■ **ФРАГМЕНТ ДОКУМЕНТА**:
# Вопросы-ответы > Вопросы к Е.М. Враджендра Кумару прабху >  о ВЗАИМОотношениях  ч.2

## Sergey R

Харе Кришна Враджендра Кумар прабху!


Нормально ли когда в отношениях старший - младший,  младший всегда выступает "инициатором" общения, личных встреч, всегда пытается прийти в гости, поддерживать отношения и тд. А старшая сторона только "принимает" такую инициативу и никогда сама её не проявляет в отношениях (не позвонит, не поинтересуется как дела, ни смс), всегда выбирает пассивную "выжидательную" позицию (это дело младшего бегать за старшим и смиренно его вопрошать и благодарить Кришну что есть такая возможность), стараясь скрупулёзно вести себя в таких отношениях исключительно по ведическим канонам вайшнавского этикета...). Проще говоря, пока такому старшему сам не напишешь, от него ничего не дождешься(в плане отношений). И это длится годами...


1 - ВОПРОС: Как вы считаете? есть в данном случае какой то перекос?  и почему так происходит что младший вкладывается в отношения, а старший их формально отрожает?  В чем может быть причина такого поведения с старшей стороны?


Лично видел (и на себе бывало ощущал), что младший частенько прибегает домой к старшему преданному получить общение, а потом устает от такой беготни и находит того преданного кто хоть иногда но отвечает ему взаимностью. Просто закрывает естественную наибазавейшую потребность в элементарном внимании, ну или заботе.

■ **ФРАГМЕНТЫ ЗАПИСЕЙ**:
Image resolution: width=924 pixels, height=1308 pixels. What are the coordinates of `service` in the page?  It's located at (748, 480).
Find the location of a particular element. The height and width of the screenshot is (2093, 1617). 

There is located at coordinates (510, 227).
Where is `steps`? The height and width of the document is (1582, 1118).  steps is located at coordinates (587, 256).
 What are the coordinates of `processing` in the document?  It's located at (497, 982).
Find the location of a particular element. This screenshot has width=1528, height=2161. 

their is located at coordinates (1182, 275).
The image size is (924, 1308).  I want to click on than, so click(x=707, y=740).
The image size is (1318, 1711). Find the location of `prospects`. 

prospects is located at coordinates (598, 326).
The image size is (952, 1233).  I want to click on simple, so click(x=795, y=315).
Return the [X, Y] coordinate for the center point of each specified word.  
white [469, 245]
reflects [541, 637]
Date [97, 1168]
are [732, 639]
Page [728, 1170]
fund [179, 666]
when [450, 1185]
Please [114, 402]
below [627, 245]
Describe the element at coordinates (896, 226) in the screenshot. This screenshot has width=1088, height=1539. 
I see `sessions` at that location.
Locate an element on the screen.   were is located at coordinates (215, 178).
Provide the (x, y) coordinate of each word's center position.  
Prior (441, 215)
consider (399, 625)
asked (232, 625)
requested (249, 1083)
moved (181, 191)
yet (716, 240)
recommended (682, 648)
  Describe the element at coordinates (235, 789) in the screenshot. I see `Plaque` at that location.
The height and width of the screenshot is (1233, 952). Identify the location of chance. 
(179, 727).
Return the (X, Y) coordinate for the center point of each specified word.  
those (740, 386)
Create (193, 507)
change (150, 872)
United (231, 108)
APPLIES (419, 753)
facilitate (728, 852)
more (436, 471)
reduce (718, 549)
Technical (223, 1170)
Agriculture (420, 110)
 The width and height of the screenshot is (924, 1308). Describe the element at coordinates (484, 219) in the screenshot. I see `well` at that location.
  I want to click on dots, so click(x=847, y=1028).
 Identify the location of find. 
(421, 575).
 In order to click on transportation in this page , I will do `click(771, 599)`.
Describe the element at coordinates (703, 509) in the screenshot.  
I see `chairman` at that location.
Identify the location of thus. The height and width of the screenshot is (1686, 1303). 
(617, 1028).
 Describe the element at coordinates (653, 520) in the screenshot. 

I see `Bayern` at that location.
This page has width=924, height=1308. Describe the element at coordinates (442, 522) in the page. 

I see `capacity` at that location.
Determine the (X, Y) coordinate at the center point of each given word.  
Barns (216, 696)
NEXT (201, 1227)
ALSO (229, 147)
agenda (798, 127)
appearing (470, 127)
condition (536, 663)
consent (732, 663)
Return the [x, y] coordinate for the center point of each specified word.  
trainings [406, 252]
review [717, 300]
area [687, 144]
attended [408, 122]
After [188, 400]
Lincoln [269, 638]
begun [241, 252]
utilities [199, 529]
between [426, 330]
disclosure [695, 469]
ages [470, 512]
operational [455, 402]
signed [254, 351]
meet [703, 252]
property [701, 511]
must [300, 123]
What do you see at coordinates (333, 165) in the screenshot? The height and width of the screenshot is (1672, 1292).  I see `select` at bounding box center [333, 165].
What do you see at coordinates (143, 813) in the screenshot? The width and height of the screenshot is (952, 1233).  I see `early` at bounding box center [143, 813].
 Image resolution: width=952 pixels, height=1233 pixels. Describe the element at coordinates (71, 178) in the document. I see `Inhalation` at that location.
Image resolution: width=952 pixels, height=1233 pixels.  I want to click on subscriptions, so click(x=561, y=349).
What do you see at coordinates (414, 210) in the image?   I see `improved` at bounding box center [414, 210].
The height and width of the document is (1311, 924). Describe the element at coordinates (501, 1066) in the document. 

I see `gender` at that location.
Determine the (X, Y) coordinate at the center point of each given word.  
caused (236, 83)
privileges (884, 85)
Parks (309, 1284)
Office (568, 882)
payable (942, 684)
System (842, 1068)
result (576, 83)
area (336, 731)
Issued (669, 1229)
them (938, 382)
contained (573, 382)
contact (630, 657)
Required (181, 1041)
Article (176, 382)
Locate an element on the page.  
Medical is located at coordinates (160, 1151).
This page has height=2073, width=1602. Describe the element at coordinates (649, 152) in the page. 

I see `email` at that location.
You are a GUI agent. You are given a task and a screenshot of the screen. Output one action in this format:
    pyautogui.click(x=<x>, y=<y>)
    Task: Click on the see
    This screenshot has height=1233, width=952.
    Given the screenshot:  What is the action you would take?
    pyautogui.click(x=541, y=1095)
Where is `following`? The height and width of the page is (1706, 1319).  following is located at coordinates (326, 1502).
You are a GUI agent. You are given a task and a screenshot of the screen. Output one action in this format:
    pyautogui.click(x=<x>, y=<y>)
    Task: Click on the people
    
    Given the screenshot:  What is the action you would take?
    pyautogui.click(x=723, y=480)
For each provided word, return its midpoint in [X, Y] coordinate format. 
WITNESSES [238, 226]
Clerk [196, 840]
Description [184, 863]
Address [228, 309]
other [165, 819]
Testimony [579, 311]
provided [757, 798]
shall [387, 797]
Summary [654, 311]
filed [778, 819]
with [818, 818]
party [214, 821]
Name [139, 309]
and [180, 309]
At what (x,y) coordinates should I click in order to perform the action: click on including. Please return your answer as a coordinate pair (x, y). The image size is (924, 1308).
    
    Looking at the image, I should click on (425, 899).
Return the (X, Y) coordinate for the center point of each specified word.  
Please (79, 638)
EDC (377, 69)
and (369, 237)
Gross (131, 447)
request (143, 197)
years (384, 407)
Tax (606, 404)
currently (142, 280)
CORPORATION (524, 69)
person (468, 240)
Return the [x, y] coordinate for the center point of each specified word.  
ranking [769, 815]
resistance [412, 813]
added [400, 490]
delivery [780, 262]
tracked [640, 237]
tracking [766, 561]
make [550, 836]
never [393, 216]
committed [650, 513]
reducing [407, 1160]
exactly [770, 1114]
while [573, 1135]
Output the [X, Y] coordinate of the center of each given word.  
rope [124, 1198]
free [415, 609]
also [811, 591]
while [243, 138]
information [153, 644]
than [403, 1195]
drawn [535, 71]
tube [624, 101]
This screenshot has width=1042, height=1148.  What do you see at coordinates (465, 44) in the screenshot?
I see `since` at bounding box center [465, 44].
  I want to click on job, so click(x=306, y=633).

■ **ЗАДАНИЯ К ВЫПОЛНЕНИЮ**:
1. Процитируйте из фрагмента о взаимоотношениях всё, начиная со слов «# Вопросы-ответы >» и вплоть до слов «это длится годами...».
2. Продолжите фрагмент о взаимоотношениях, начав сразу после его последнего предложения.
Записи — самостоятельный материал, к фрагменту о взаимоотношениях они не относятся.

■ **ОТВЕТЫ К ЗАДАНИЯМ**:
1.
# Вопросы-ответы > Вопросы к Е.М. Враджендра Кумару прабху >  о ВЗАИМОотношениях  ч.2

## Sergey R

Харе Кришна Враджендра Кумар прабху!


Нормально ли когда в отношениях старший - младший,  младший всегда выступает "инициатором" общения, личных встреч, всегда пытается прийти в гости, поддерживать отношения и тд. А старшая сторона только "принимает" такую инициативу и никогда сама её не проявляет в отношениях (не позвонит, не поинтересуется как дела, ни смс), всегда выбирает пассивную "выжидательную" позицию (это дело младшего бегать за старшим и смиренно его вопрошать и благодарить Кришну что есть такая возможность), стараясь скрупулёзно вести себя в таких отношениях исключительно по ведическим канонам вайшнавского этикета...). Проще говоря, пока такому старшему сам не напишешь, от него ничего не дождешься(в плане отношений). И это длится годами...

2.
2 - ВОПРОС: Разве можно младшего бхакту обвинить в неискренности, когда он ищет общения и бегает за старшими вайшнавами как теленок за коровой, а потом когда устает (понимая, что до него нет дела), то нуууу... значит он был не искренен.... значит мая взяла вверх, значит у него корысть была какая то...  Хотел видать, в лучах старших "пригреться", ух какой негодяй! А Прабхупада не этого "хотел", Прабхупада хотел чтобы у нас была вайшнавская семья! Щас и его цитаты найдем быстренько......

----------


## Враджендра Кумар дас

1. Надо вспомнить основы нашей философии и практики. Кришна говорит в БГ 4.34, что ученик должен искать общества учителя и служить ему, а не учитель должен бегать за учениками. В случае со старшими преданными принцип остается прежним, т.к. фактически старший выступает в роли шикша-гуру. Более того, у старшего преданного обычно больше обязанностей и на него замыкается больше людей. Поэтому он больше загружен и у него не всегда есть возможность проявлять инициативу. Так же, в самом начале отношений не возбраняется задать вопрос о том, как будут развиваться отношения, чего реалистично ожидать и т.д.

2. Это странная ситуация, которая говорит о том, что реальных отношений не было, семья не состоялась и потому довольно странно обвинять своих подопечных в неискренности, если старший со своей стороны воспринимал все это как формальную обузу. Но это все нужно предвидеть в начале. Вот почему говорится, что и учитель и ученик должны испытывать друг друга. Можно попробовать развивать отношения в тестововм режиме и наблюдать за динамикой. Если вас не устраивает динамика развития отношений, то просто ищите убежища у более заботливых и внимательных людей.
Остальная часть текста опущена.